Al saluto dei tre presidenti, Paolo Polimeno, Mauro Spedicati e Domenico Lenzi, ha fatto seguito l’intervento di mons. Michele Seccia che, dopo aver ricordato la biografia del giudice, ha evidenziato la definizione che diede di lui l’allora Papa San Giovanni Paolo II: “Martire della giustizia e indirettamente della fede”. Negli anni successivi alla sua morte, avvenuta il 21 settembre 1990 per mano della Stidda, organizzazione mafiosa di quegli anni su cui Livatino stava indagando, è stato scritto e detto tanto sulla figura del giudice ragazzino, ma come ha sottolineato il Vescovo, “solo nel 2006 è stato realizzato il documentario “La luce verticale” per promuoverne la causa di beatificazione aperta dall’allora vescovo di Agrigento mons. Carmelo Ferraro la cui fase diocesana è stata recentemente chiusa dal cardinale Francesco Montenegro, attuale vescovo della stessa diocesi. Nel 1993, a soli 3 anni dalla morte, la professoressa Ida Abate, ex insegnante di Livatino, è stata incaricata da mons. Ferraro a raccogliere testimonianze per la causa di beatificazione aperta poi il 21 settembre 2011 nella chiesa di San Domenico a Canicattì”.

Come ricordato dall’arcivescovo, “la beatificazione avverrà solo se e quando sarà riconosciuto un miracolo; al momento si è a conoscenza di due presunti miracoli avvenuti per intercessione del giudice Rosario Livatino e la cui veridicità si sta ancora verificando, quello di una donna pugliese affetta da leucemia che afferma di essere stata guarita in seguito ad una apparizione del giudice e quello di un’altra donna, anch’essa affetta da leucemia che, secondo i medici, sarebbe dovuta morire entro un anno e mezzo. La malattia, in tre anni, l’aveva portata a non essere più autosufficiente, fino a che un giorno, su un giornale, è rimasta colpita dalla foto del giudice Livatino e da allora le sue condizioni cominciarono a ristabilirsi fino ad arrivare alla guarigione.”
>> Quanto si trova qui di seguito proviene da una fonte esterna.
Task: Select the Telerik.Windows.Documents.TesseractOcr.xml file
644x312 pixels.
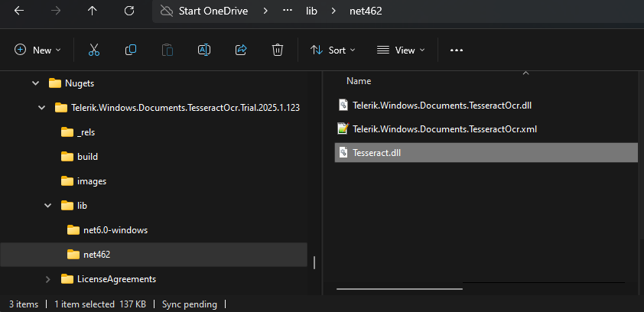Action: [x=444, y=128]
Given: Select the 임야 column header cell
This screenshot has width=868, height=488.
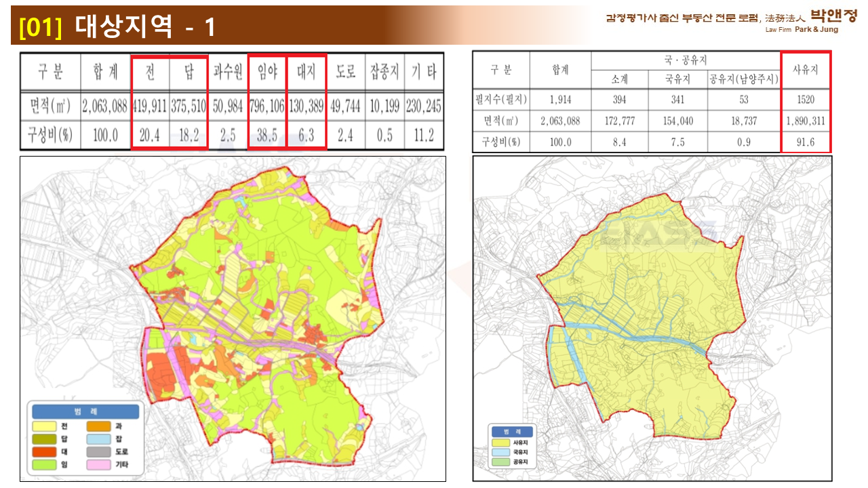Looking at the screenshot, I should pyautogui.click(x=268, y=71).

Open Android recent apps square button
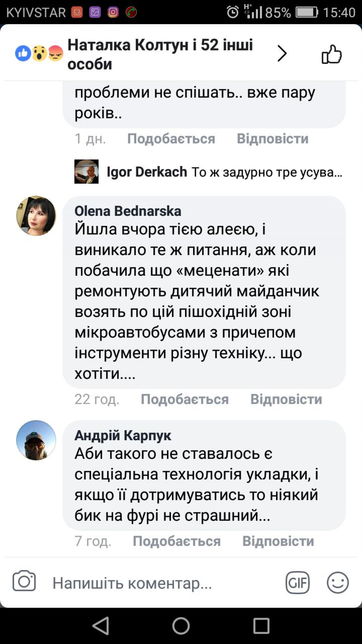coord(261,626)
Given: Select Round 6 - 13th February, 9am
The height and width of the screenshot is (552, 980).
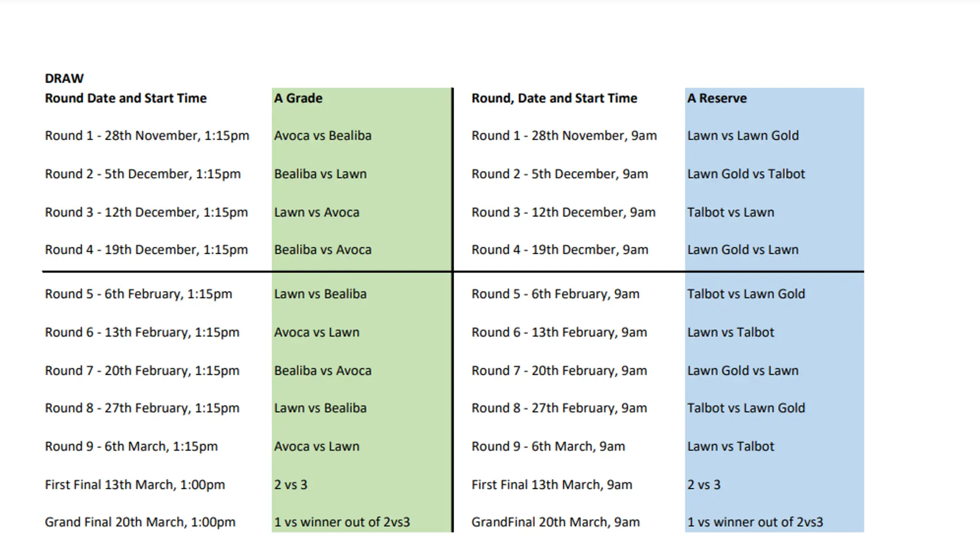Looking at the screenshot, I should click(x=559, y=332).
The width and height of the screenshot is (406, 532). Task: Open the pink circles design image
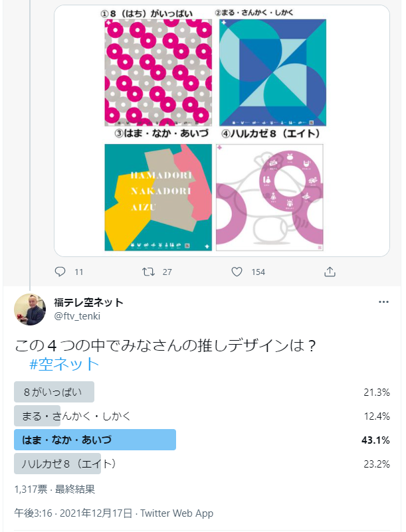[158, 73]
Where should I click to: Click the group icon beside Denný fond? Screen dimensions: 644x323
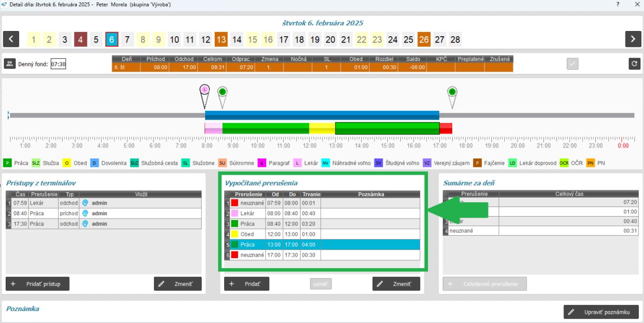pos(10,64)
Elio Perrone ha messo al centro del suo intervento la citazione del giudice Livatino scelta per la locandina di presentazione dell’evento: “La giustizia è necessaria alla società, ma non basta; l’uomo non può vivere in funzione della legge, ma, nella carità, renderà la legge uno strumento di pace.” Motivo della scelta di Perrone è il fatto che il giudice sia riuscito a coniugare legge e carità ma, ricordando l’articolo 1 della nostra carta costituzionale, il presidente dell’Ugci di Lecce, aggiunge a questi valori anche quello della dignità del lavoro. “Vi è un valore che più del lavoro può dare significato dell’esigenza della carità nel rispetto della carta costituzionale? La solidarietà che nell’articolo 2 viene indicata al pari dei diritti inviolabili dell’uomo. Quindi carità e dignità sono fondamenti della giustizia. La figura di Rosario Livatino è tutta qui in quello che è il significato della carità e della dignità, il giudice è stato ucciso mentre si recava al lavoro; aveva rifiutato la scorta perché non voleva accomunare la sua prevedibile sorte a quella di altre persone. La sua morte per la mafia era un modo per sfidare lo Stato e che questo fosse il significato ce lo conferma il fatto che 2 anni dopo il suo omicidio furono assassinati Falcone e Borsellino. Era l’epoca nella quale la giustizia si dimostrava debole, a volte compiacente nei confronti della mafia; vigeva allora l’articolo 55 del codice di procedura penale intitolato al legittimo sospetto che permetteva di celebrare il processo di mafia in corti d’assise diverse da quelle della Sicilia, non rendendosi conto che i giudici siciliani avevano dalla loro parte la conoscenza approfondita del territorio oltre che della legge. Rosario Livatino era fra coloro che perseguitavano con il giusto rigore i delitti di mafia.”